An ex-US president’s list may seem like an unorthodox guide to finding good music but Obama’s works rather well for this. I found several tracks by artists that I like: R&B singer Teyana Taylor; the singer-songwriter Moses Sumney; the pop-rocker trio of sisters, HAIM; a song from Bob Dylan’s new album, Rough And Rowdy Ways; and more. But I also found some songs I hadn’t heard. Here are just a handful of pickings from that long playlist, which runs for more than 4 hours.

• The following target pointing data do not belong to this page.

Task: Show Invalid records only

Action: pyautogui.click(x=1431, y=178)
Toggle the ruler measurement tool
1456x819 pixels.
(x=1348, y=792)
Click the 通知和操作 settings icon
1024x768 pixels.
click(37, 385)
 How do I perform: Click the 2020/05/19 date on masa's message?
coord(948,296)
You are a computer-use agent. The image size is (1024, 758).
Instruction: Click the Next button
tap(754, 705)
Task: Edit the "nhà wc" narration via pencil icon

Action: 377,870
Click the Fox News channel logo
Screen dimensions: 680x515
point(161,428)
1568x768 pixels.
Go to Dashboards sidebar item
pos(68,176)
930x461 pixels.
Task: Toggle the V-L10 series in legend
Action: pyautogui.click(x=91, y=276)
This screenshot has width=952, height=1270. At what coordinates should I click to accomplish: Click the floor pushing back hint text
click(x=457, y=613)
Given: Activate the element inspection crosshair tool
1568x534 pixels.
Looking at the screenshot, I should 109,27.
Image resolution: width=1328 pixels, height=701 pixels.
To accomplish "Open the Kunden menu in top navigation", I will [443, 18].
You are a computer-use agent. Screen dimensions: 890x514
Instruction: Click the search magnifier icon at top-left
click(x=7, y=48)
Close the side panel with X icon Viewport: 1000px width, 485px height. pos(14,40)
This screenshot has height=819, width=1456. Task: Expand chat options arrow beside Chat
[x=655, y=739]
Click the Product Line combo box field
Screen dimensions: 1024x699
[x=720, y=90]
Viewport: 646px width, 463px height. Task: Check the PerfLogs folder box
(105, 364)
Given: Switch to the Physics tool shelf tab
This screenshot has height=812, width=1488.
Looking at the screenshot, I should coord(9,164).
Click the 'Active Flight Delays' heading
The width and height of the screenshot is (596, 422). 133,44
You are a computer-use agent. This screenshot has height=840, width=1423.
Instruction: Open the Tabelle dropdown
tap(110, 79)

I got introduced properly to Common, the American rapper who has been around since the early 1990s but to whom I hadn’t paid attention. The song on Obama’s list was Forever Begins from Common’s 2007 album, Finding Forever. It’s old-school rap and the theme is political (Victory won in a world of Hennessey and guns/ Too young for the marches but I remember these drums/ To start reality of wars and battles we fought for ours/ Caught in ghetto tragedy) and eerily predictable at a time when racism and xenophobia have raised their ugly heads again in the US and elsewhere. It nudged me to explore Common’s discography of a dozen studio albums.

I had not heard H.E.R. (birth name Gabriella Wilson), the 23-year-old singer-songwriter from California. H.E.R.’s style is R&B and her songs are ballads themed on love, relationships and break-ups, not uncommon in her genre—but her impressive vocals can make for a compelling listen. Obama’s list had As I Am from H.E.R.’s 2019 compilation album, I Used To Know Her, which has 18 other songs, all of them on heavy rotation on my current playlist.

It has been nearly 10 years since I first heard Tank and the Bangas, the New Orleans band that creates a lively, occasionally boisterous and instantly infectious funk and soul atmosphere. And though the band came out with an album, Green Balloon, in 2019, it had slipped my notice. Thanks to Obama (he had a song from it, Spaceships, on his list), I rediscovered a band I had nearly forgotten. Tank and the Bangas made waves a few years ago when they won the National Public Radio’s Tiny Desk Contest, and if you check out their videos, you can see how spontaneous and exuberant singer Tarriona “Tank" Ball and her seven bandmates can be when they perform live.

This time, Obama’s list introduced me to a host of new rappers, but notably CHIKA (Jane Chika Oranika) from Alabama. I also discovered a band that goes by the name of telco, via their first single Say Hello, an indie alt-rock ensemble whose vocalist is so angsty it can transport you back to grunge’s early days. And Bone Nest, a producer and singer-songwriter whose soulful vocals are set against a background of experimental electronic music.

There are dozens more to explore on Obama’s list but one thing is for sure. The ex-prez has good taste.

First Beat is a column on what’s new and groovy in the world of music.